Steve Jenkins, executive director of the Door County Economic Development Corporation, said it’s more than a child care problem. 

“Two-income households are asking if it’s worth it to keep working just to pay for child care, so that makes it more of a workforce problem,” Jenkins said. “You risk losing families that decide to move where child care is available.”

Amy Kohnle agreed. She’s director of United Way of Door County, which developed a task force to address child care issues before the situation with the Barker Center came to a head. 

“My big fear is that we’re going to lose the young families that are here, and are we going to be able to attract new ones without child care options?” she said. 

The task force has added a subcommittee to research short-term solutions for the fall, but Kohnle said prospects for that don’t look good. 

“I know parents are panicking, and people are expecting an answer,” she said. “But two weeks into this, we haven’t stumbled on that magic bullet, and I don’t know that we will.”

Coming up with a short-term solution within weeks would be difficult in normal times, but the COVID-19 pandemic raises even more questions about the business model, the safety of child care providers and the health of children in their care. A new business model would also require recruiting new workers because some of the Barker employees have already moved on to new jobs or have left the area, Kohnle said. 

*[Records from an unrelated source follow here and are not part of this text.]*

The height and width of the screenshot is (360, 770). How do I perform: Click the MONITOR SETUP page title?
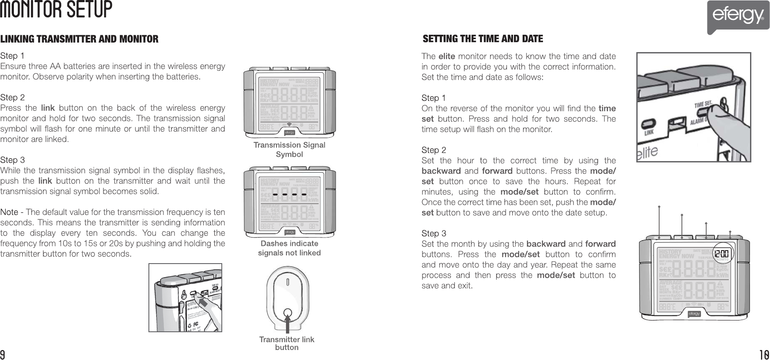pos(56,10)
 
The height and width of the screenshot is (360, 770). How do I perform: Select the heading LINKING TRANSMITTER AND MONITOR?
pos(79,40)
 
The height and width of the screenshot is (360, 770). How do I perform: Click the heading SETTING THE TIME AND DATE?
pos(483,39)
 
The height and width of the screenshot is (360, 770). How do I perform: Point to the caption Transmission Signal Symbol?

Without four-year-old children in the program, it’s hard to see a way forward without a subsidized program. 

“We’re focused on a long-term, sustainable solution, which is a question of coming up with a sustainable funding model,” Kohnle said. 

That’s no easy task without four-year-old children in the mix. Generally, child care facilities lose money on children ages one to three because of the low child-to-teacher ratio, which is 4:1. Facilities begin to make up for that as children get older. By age four, the ratio is 13:1. 

But in 2015, the Sturgeon Bay School District began offering four-year-old kindergarten, which pulled almost all four-year-olds – and the added revenue they generate – out of the Barker Center. The center lost 25 to 28 children and up to $70,000 in net revenue per year when it lost four-year-olds. 

Kohnle and Jenkins said it’s difficult to see a future without a public/private partnership. 

“Getting our business owners involved in the solution is really important,” Kohnle said. “But this is not the ideal year to ask anyone for support.”

One potential solution that’s been discussed is creating an administrator for in-home child care or a network of providers. But finding enough workers to meet that need would be daunting. 

Some communities have found success combining senior care and child care facilities. According to Generations United, there are 105 such shared spaces in the United States. In some instances, seniors are employed as child care providers; in others, facilities are combined, or generations interact in occasional combined programming. 

Sturgeon Bay Mayor David Ward said the city has discussed the issue and may commission an in-depth study to determine child care needs in the area, similar to what the county did to detail the housing shortage in 2018. 

Jenkins said it’s clear that the solutions of the past will not be the solutions of the future. 

“It’s going to take innovation, not the same techniques and approaches that have always failed before,” he said.